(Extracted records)
^^^^^^^^
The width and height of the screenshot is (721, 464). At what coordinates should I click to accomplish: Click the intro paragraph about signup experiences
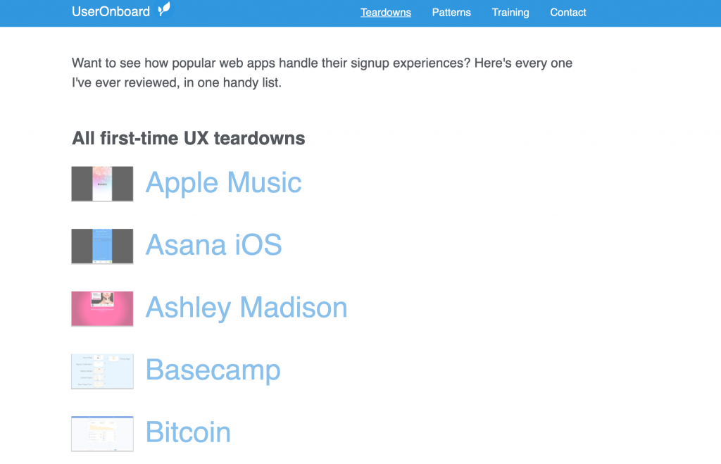(x=322, y=73)
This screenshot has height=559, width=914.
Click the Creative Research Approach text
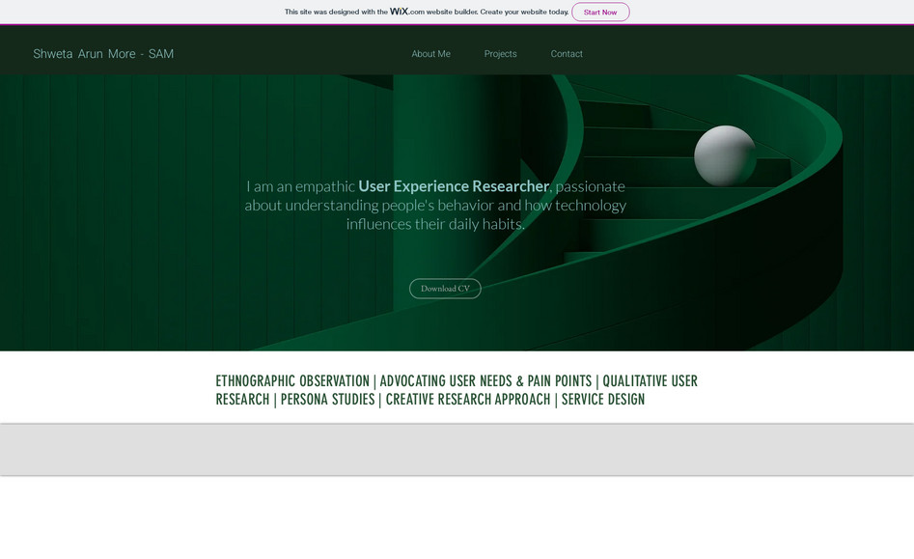point(468,400)

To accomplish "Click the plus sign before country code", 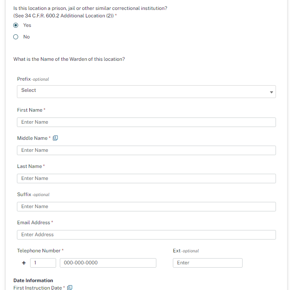I will pos(24,263).
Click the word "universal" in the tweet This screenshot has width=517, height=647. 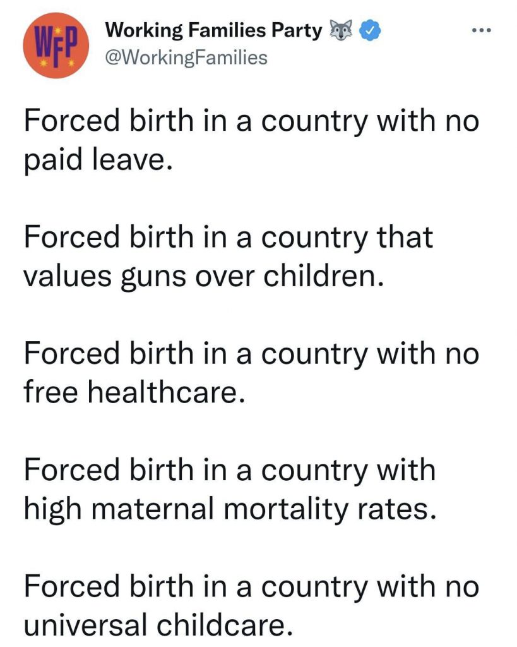tap(85, 625)
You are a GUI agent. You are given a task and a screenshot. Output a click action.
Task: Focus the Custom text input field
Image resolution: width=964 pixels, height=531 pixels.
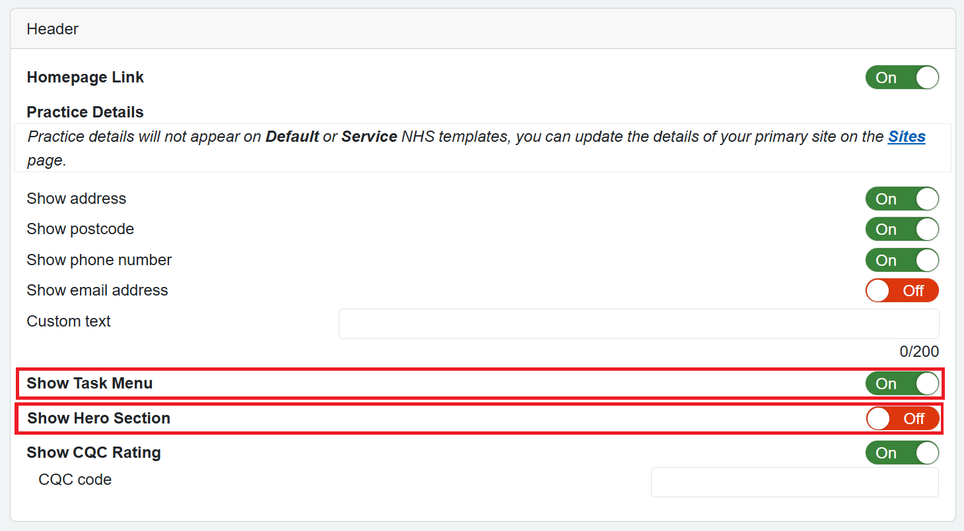pos(638,324)
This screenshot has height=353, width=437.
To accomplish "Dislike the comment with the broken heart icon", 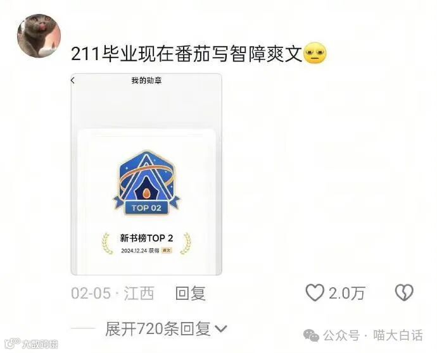I will coord(404,293).
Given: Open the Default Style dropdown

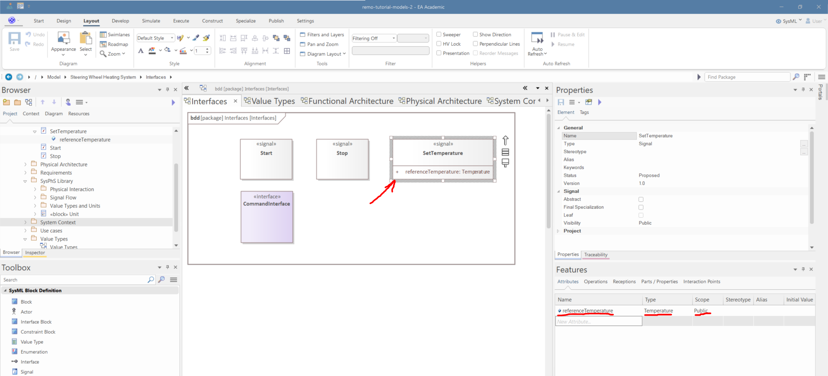Looking at the screenshot, I should coord(155,38).
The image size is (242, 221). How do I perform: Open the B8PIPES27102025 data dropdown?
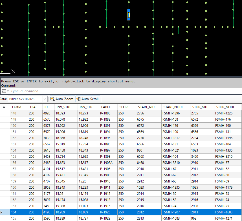click(x=45, y=99)
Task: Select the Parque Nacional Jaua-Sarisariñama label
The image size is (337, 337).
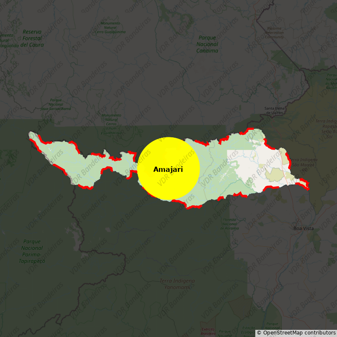Action: [56, 104]
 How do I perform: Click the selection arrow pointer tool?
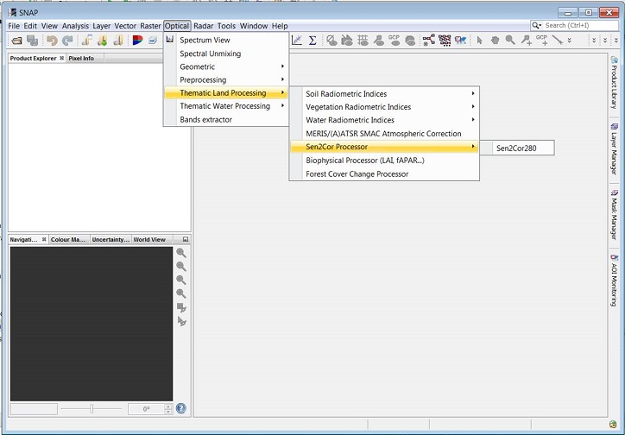click(x=480, y=41)
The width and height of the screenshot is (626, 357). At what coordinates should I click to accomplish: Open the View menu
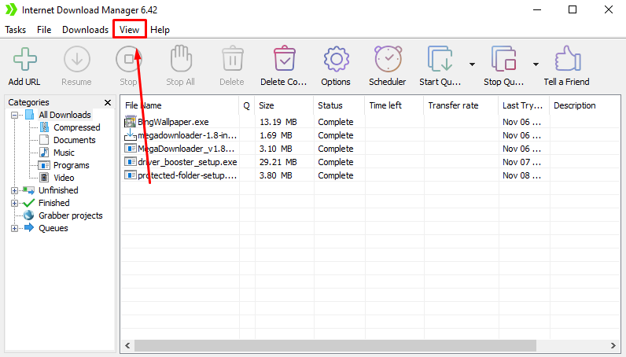[130, 30]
^^^^^^^^
## [What you should do]
Your copy should hold exactly the lines from the one with "The image size is (337, 337)." through the end of the records, both included, and no pictures.

## [Result]
The image size is (337, 337).
Action: [56, 104]
 How do I perform: Click the selection arrow pointer tool?
click(x=480, y=41)
The width and height of the screenshot is (626, 357). At what coordinates should I click to accomplish: Open the View menu
[130, 30]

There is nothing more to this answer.